The particular situation that I find the most irritating is coming in to
work after a virus scan has run overnight. XP, anyway, seems to like to
trim the working sets of idle apps in order to increase the filesystem
cache, which results in *every single app I leave up* being paged out
when I get in in the morning. Every day, of course, since our silly MIS
people insist on having the scan run every night.

Is this because I have too little memory on this machine? Yes. Would
they be smarter and most cost efficient not to waste my time by buying
more memory. Yes. Are they likely to? Not really.

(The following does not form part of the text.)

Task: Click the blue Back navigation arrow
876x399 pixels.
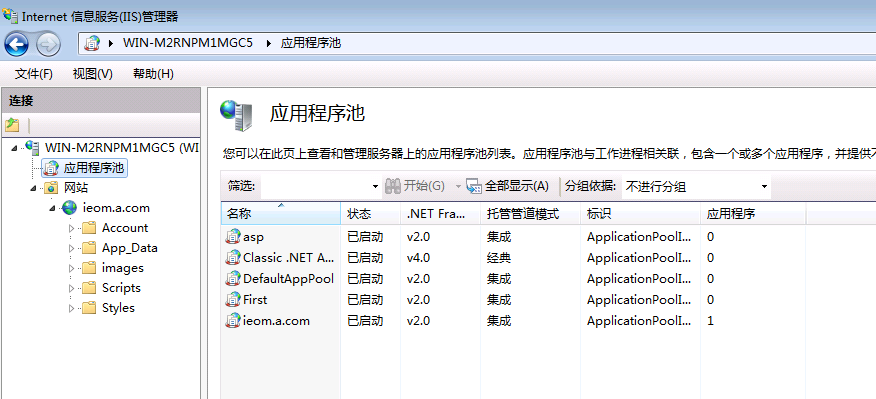Action: 16,44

Vista supposedly fixes this… they’re not likely to upgrade to that
either :-). Maybe Windows 7 will finally save my sanity.

Pavel Lebedinsky wrote:

> Windows doesn’t know that in 3 seconds time you might
> alt-tab to outlook and want to read an email, and doesn’t
> know that the 500ms (longer if you are on a laptop and
> your disk has spun down) that it spends swapping it back
> in is going to tick you off. As a result of the swapping out
> of outlook, all the other stuff you have been doing up
> until then has executed a few ms faster, but it’s the delay
> after you alt-tab to outlook that you actually notice.

Windows doesn’t just suddenly decide “let’s swap Outlook
to disk and use its memory for something else”. In order to
evict an active pagefile-backed page from memory, the
following sequence of events needs to happen:

  1. The page needs to be trimmed from its working set. On XP
    this can happen when the user minimizes an application, but
    Vista/Win7 no longer empty the working set on minimize, so
    the only way trimming can occur (unless the app explicitly
    requests it with SetProcessWorkingSetSize or VirtualUnlock)
    is if the memory manager detects some form of memory
    pressure (available pages drop too low, or standby pages
    are being repurposed, etc).

  2. If the page is dirty it is placed on the modified page list
    where it typically sits for a few minutes or even longer before
    being written to pagefile.

  3. The page is then placed at the end of the standby list
    which is a FIFO queue (or several prioritized queues starting
    with Vista). When the OS needs to allocate a physical page
    it searches zeroed and free page lists first, and if both are
    empty it takes a page from the front of the lowest-priority
    standby list.

Your argument above basically states that Windows trims
pages too aggressively in step 1, hurting responsiveness
of scenarios like switching back to an app that has not been
used for a while. Other people in this thread said that
disabling pagefile improves responsiveness of such
scenarios by effectively preventing pages from leaving the
modified list in step 2.

Both of these statements can be true in some cases. But
in other cases the exact opposite can also be true. Not
trimming aggresively enough and/or running without
pagefile means that unused pages might be sitting in
working sets or on the modified list, reducing the amount
of data that can be cached in the system cache or on the
standby list. That in turn can mean that when you launch
your browser it will take 5 seconds instead of 500 ms
because it needs to read a lot of pages from disk, rather
than getting them from the cache.

Without looking at something like an xperf trace it is
impossible to say why a particular scenario is slow, and
therefore what can be done to improve it. In the “alt-tab
to Outlook” scenario above, it is quite possible that
Outlook has to hit the disk because it tries to read something
from its data files, or maybe it faults on code or resource
pages from its DLLs. If that’s the case then the advice
to disable the pagefile will only make things worse.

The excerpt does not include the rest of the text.